A new approach to Alzheimer’s disease has been developed that could one day make it possible to reverse the devastating memory loss seen in its later stages.
A team of researchers led by University at Buffalo scientists have discovered that by focusing on gene changes caused by influences other than DNA sequences – called epigenetics – it was possible to reverse memory decline in an animal model of Alzheimer’s disease (AD).
The study has been published in the journal Brain. It was funded by a $2m grant from the US National Institutes of Health focused on developing novel treatment strategies for AD.
This funding acknowledges the decades of failure in Alzheimer’s and dementia research, which has been largely based on targeting beta amyloid and tau – approaches which have so far not yielded any compelling evidence of efficacy.
Zhen Yan, Professor in the Department of Physiology and Biophysics at UB.
The Buffalo researchers believe their work in the developing science of epigenetics will yield answers in the elusive search for new Alzheimer’s therapies.
“In this paper, we have not only identified the epigenetic factors that contribute to the memory loss, we also found ways to temporarily reverse them in an animal model of AD,” said senior author Zhen Yan, PhD, a SUNY Distinguished Professor in the Department of Physiology and Biophysics in the Jacobs School of Medicine and Biomedical Sciences at UB.
The research was conducted on mouse models carrying gene mutations for familial AD – where more than one member of a family has the disease – and on post-mortem brain tissues from AD patients.
AD results from both genetic and environmental risk factors, such as ageing, which combine to result in epigenetic changes, leading to gene expression changes, but little is known about how that occurs.
The epigenetic changes happen mostly in the later stages of the disease, when patients are unable to retain recently learned information and suffer dramatic cognitive decline, Yan says a key reason for the cognitive decline is the loss of glutamate receptors, which play a key role in learning and short-term memory.
The researchers found that the loss of glutamate receptors resulted from an epigenetic process known as repressive histone modification, which is elevated in AD. They saw this both in the animal models they studied and in post-mortem tissue of AD patients.
This new understanding opens up new potential drug targets.
“Our study not only reveals the correlation between epigenetic changes and AD, we also found we can correct the cognitive dysfunction by targeting the epigenetic enzymes to restore glutamate receptors,” Yan said.
The AD animals were injected three times with compounds designed to inhibit the enzyme that controls repressive histone modification.
“When we gave the AD animals this enzyme inhibitor, we saw the rescue of cognitive function confirmed through evaluations of recognition memory, spatial memory and working memory. We were quite surprised to see such dramatic cognitive improvement,” Yan said.

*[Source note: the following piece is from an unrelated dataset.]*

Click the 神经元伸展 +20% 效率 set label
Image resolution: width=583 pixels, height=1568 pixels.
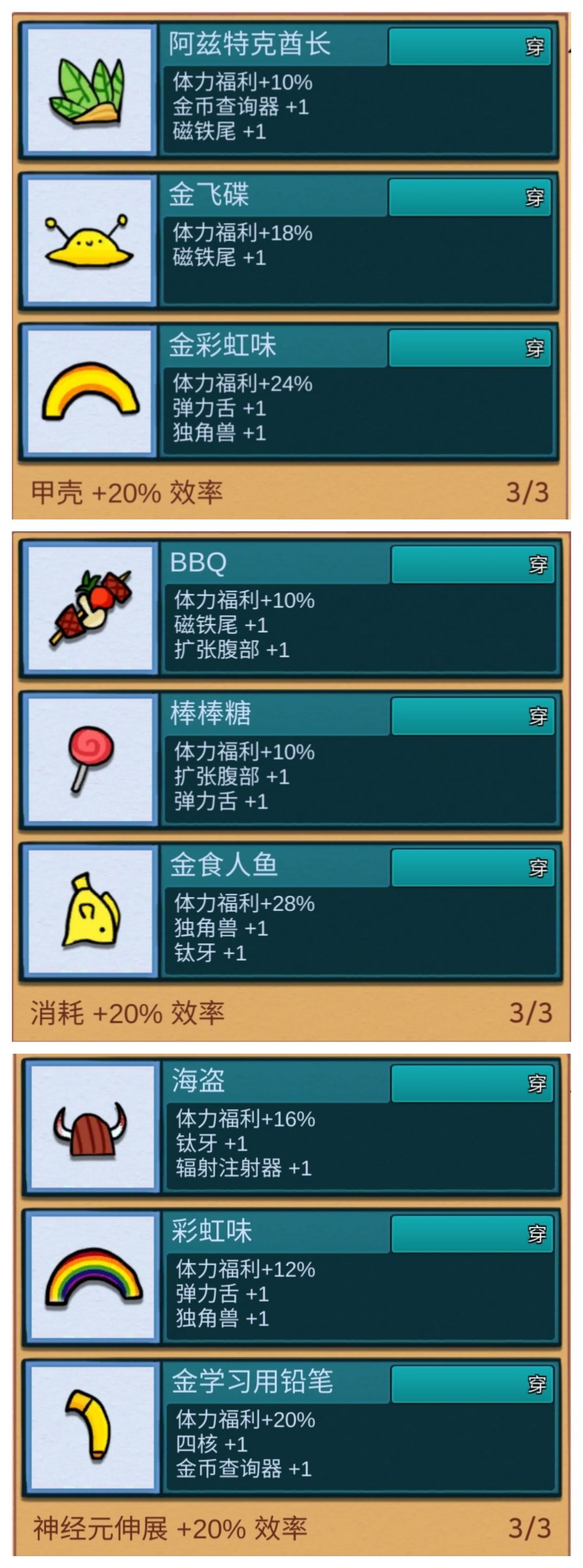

“At the same time, we saw the recovery of glutamate receptor expression and function in the frontal cortex.”
The improvements were short-lived, however, lasting just one week. The University at Buffalo team say future studies will focus on developing compounds that penetrate the brain more effectively and are thus longer-lasting.
Meanwhile, the next big hope in the pharma industry’s late stage pipeline for Alzheimer’s is Biogen’s aducanumab. Many investors hope to see interim data from Biogen’s phase 3 study of the drug this year, however the company refuses to confirm whether it will issue interim data ahead of the scheduled readout in early 2020.